═════ Material for this exercise ═════

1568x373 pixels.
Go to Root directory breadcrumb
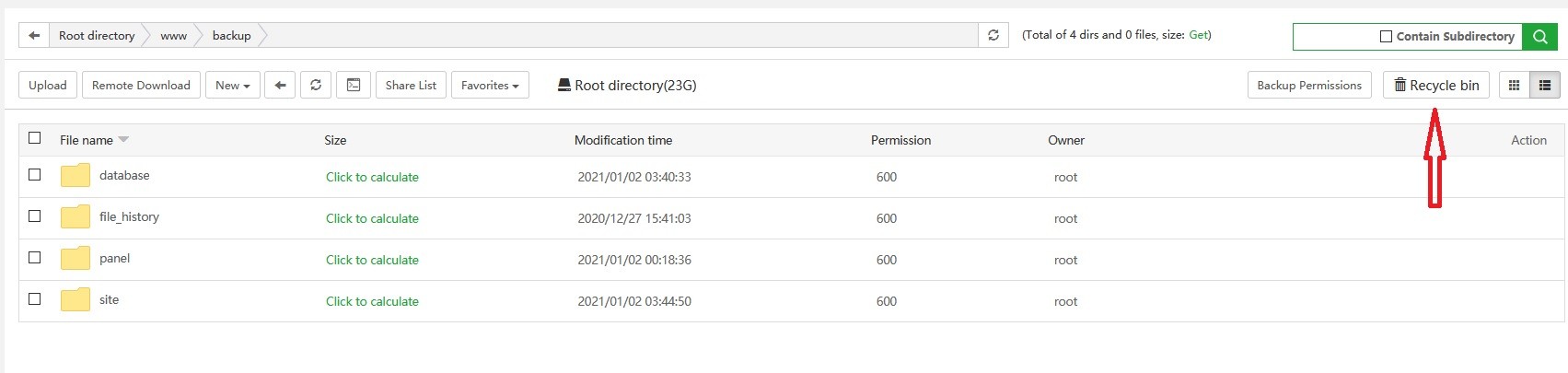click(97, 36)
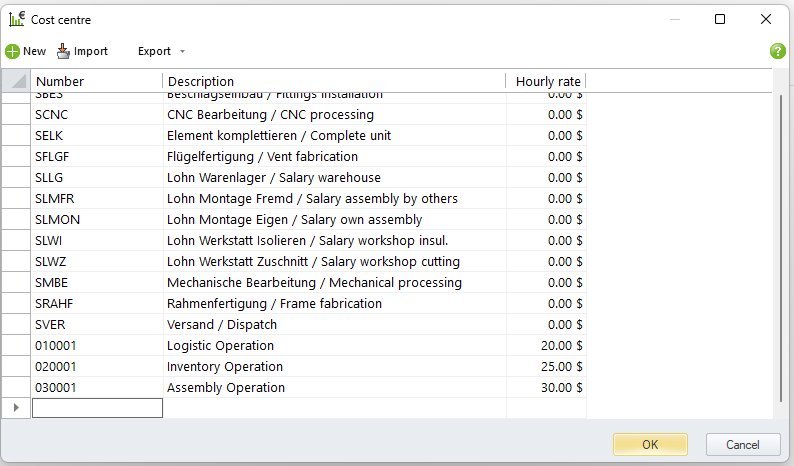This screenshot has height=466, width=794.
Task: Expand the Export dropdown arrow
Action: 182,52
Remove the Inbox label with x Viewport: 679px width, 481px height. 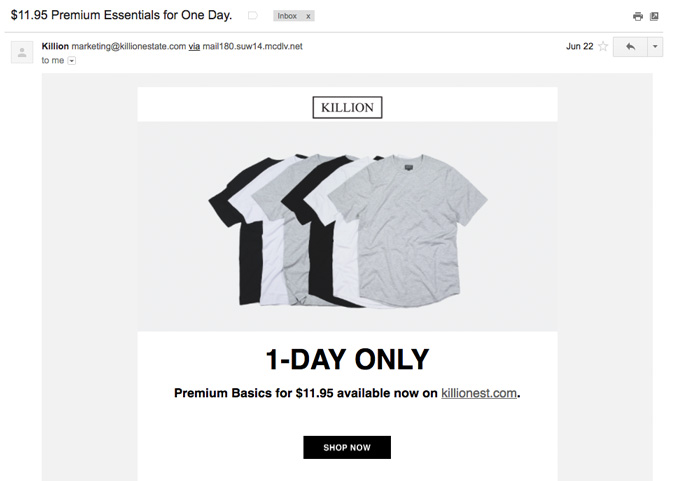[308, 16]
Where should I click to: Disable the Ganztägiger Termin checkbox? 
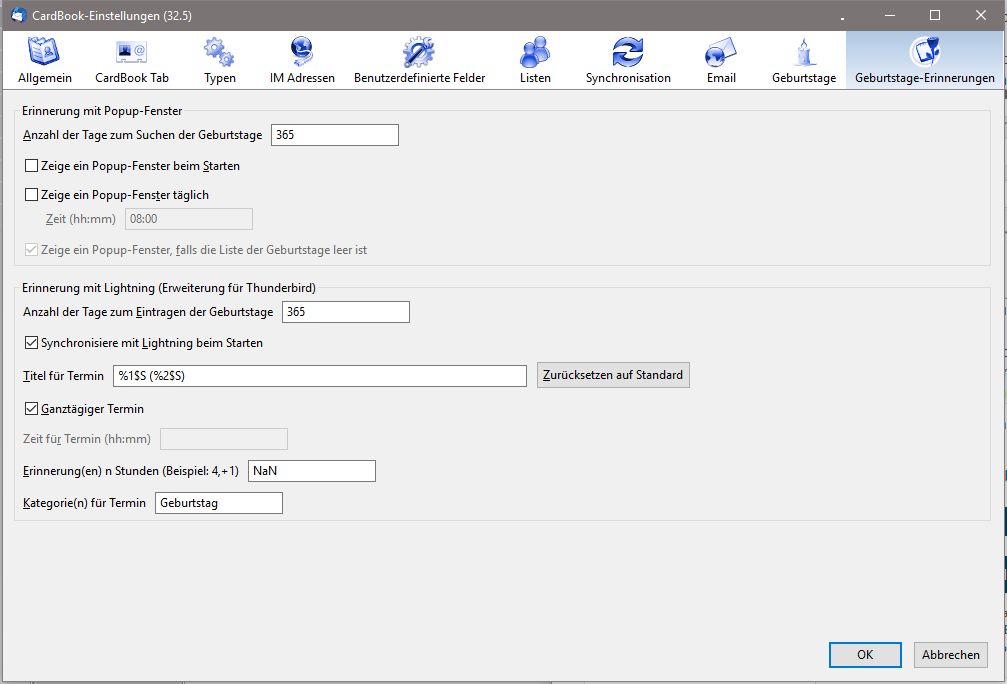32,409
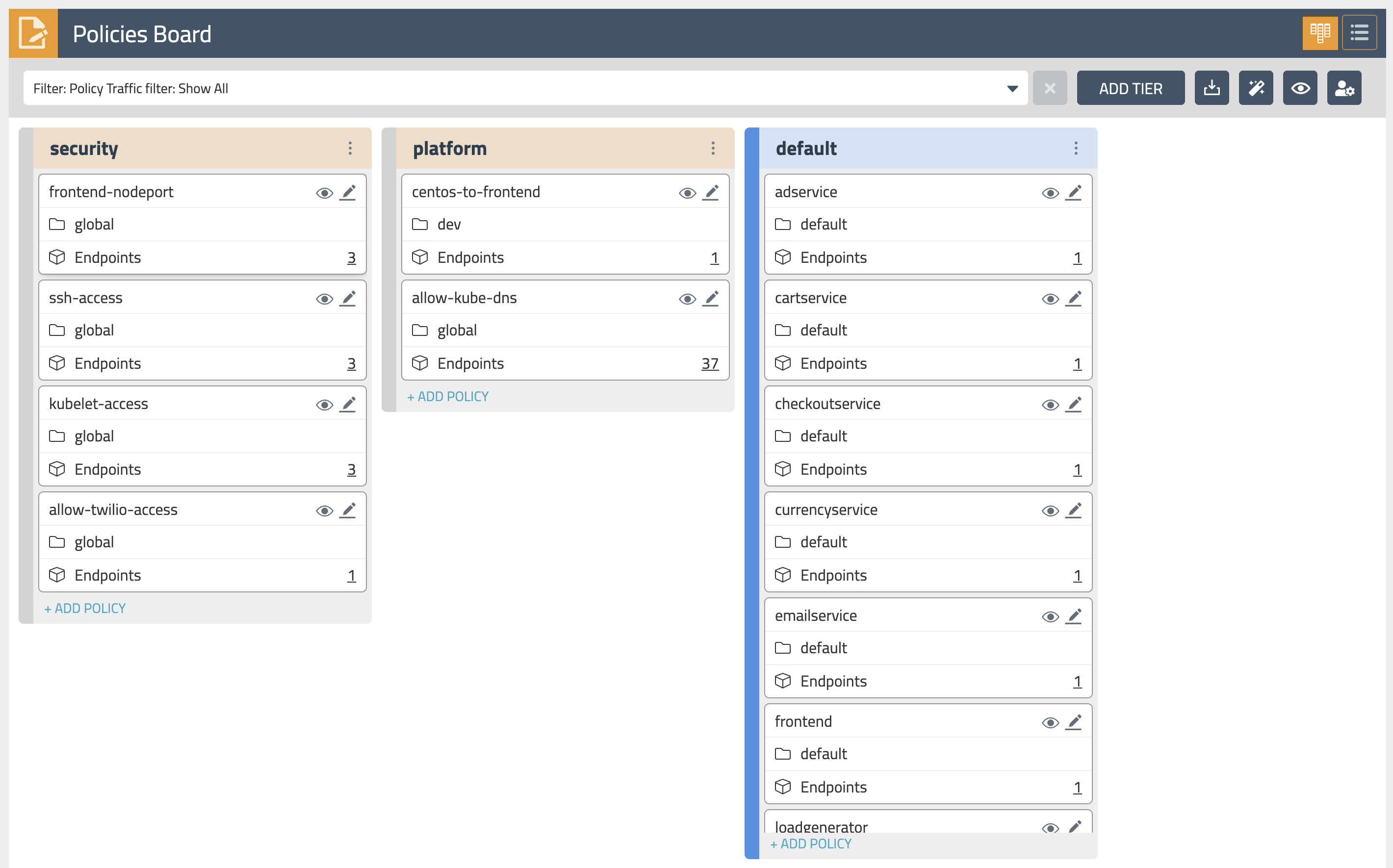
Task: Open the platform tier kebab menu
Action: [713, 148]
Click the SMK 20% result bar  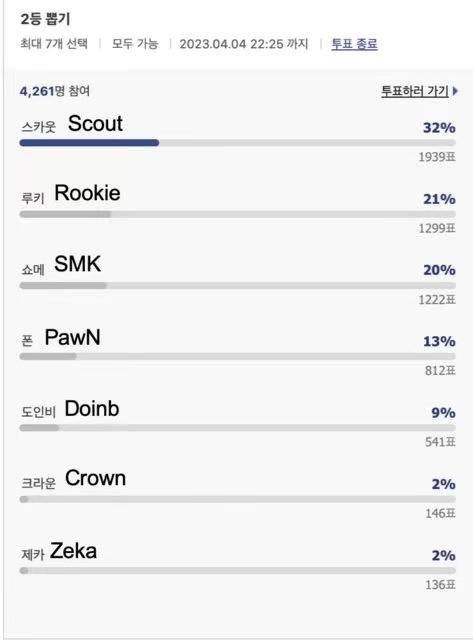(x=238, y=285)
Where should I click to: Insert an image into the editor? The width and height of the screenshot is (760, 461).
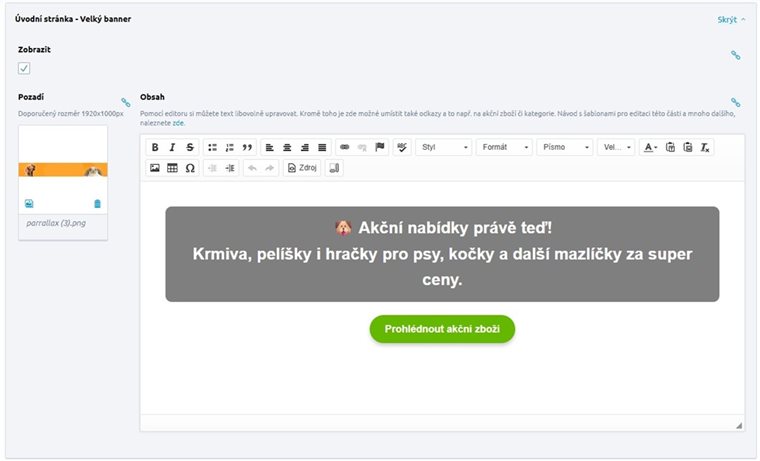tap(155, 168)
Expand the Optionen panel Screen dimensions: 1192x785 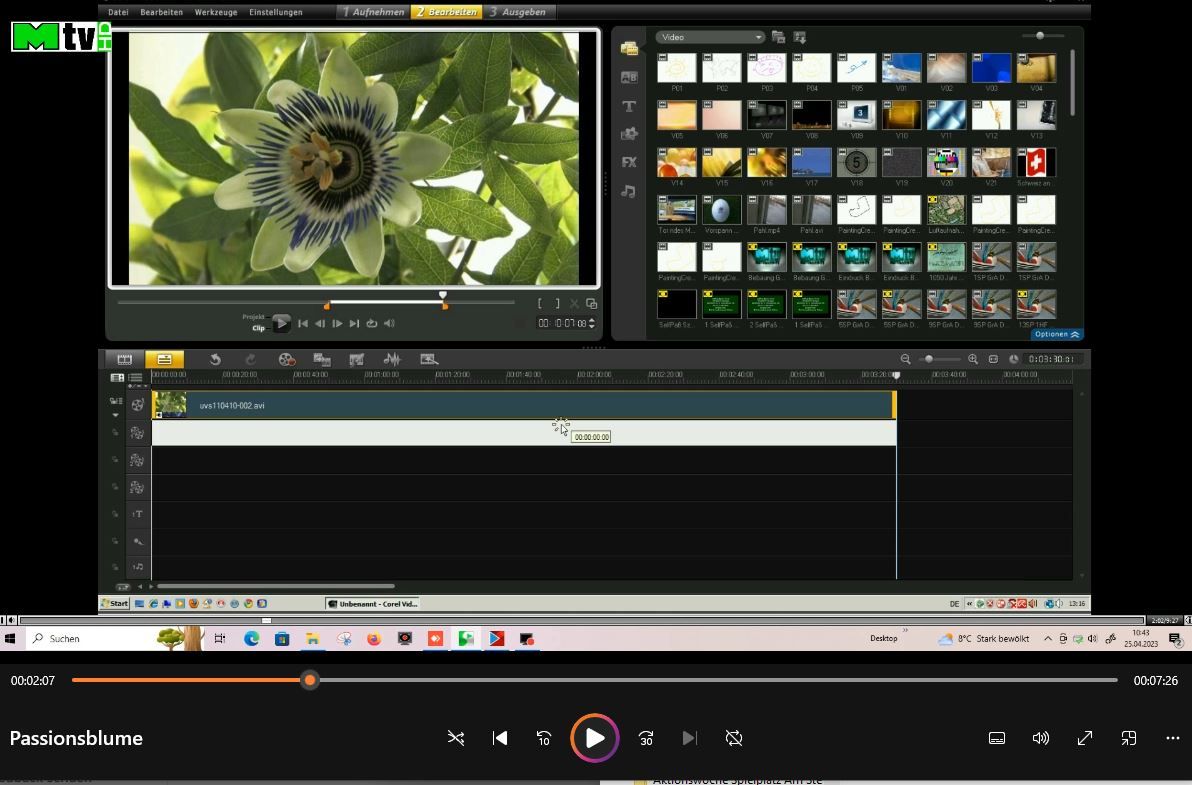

═════

_What is required_: Recast the stretch of the entries above from the line containing "Where should I click to: Insert" through the end of the entries as a Markdown table with the columns Row and Entry Line, one line per row and blank lines omitted. Leave the pictures out.

_Solution to the problem_:
| Row | Entry Line |
|---|---|
| 1 | Where should I click to: Insert an image into the editor? The width and height of the screenshot is (760, 461). |
| 2 | tap(155, 168) |
| 3 | Expand the Optionen panel Screen dimensions: 1192x785  |